Banua Mayana Waira

jejak kata dan sisi lain blogger perempuan dari buton tengah

facebook twitter instagram youtube
  • Home
  • About Me
  • Another Blog
    • First Blog
    • Second Blog
  • Disclosure

Artikel ini adalah artikel kolaborasi saya dengan Diah yang harusnya tayang di akhir April lalu, namun karena kemalasan saya sedang kumat, jadilah artikel ini baru tayang hari ini, ckckck sungguh telatnya kebangetan yaa. Tapi bukankah lebih baik telat daripada gak posting sama sekali?
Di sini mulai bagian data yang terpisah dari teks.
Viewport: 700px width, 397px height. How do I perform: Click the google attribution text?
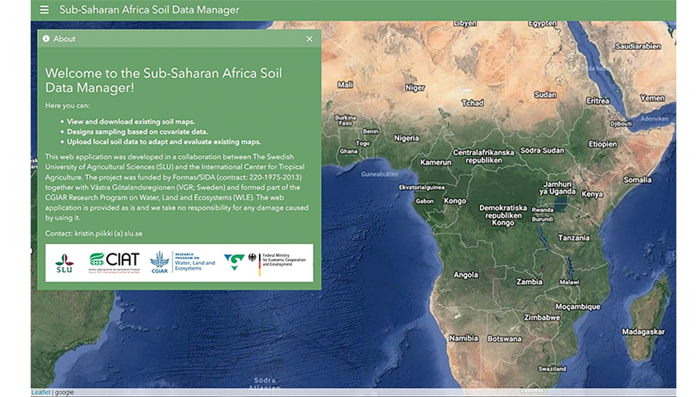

Hahaha cari pembenaran banget deh, ckckck 🙄

Baiklah, kali ini tema yang kami pilih adalah "membawa anak ke kantor, yeay or nay?". Silakan baca tulisan Diah dengan tema ini di sini yaa 👇

Bawa Anak ke Tempat Kerja, Yeay or Nay?



Kalo menurut saya, gak ada yang salah saat membawa anak ke kantor, dengan catatan si anak nyaman berada di kantor ayah/ibunya, si anak gak mengganggu kerjaan ayah/ibunya dan paling penting adalah kantor orang tuanya mengizinkan membawa anak saat bekerja karena walau si anak nyaman di kantor dan gak mengganggu tapi kalo kantor gak mengizinkan membawa anak yaa anaknya gak akan mungkin dibawa ke kantor oleh ortunya dong yaa.

Perkara membawa anak ke kantor ortu ini udah saya saksikan sejak dahulu kala saya masih duduk di bangku sekolah dasar dulu. Guru-guru saya, terutama ibu guru, selalu membawa serta anaknya ke sekolah dan si anak ikut mamanya dalam kelas. Saat ibu guru sedang mengajar, si anak duduk manis sambil main di kursi guru. Beragam hal yang dilakukan si anak, mulai dari bermain boneka (kalo anaknya cewek), main robot-robotan (kalo anaknya cowok), menggambar hingga kadang-kadang ikutan corat-coret papan tulis.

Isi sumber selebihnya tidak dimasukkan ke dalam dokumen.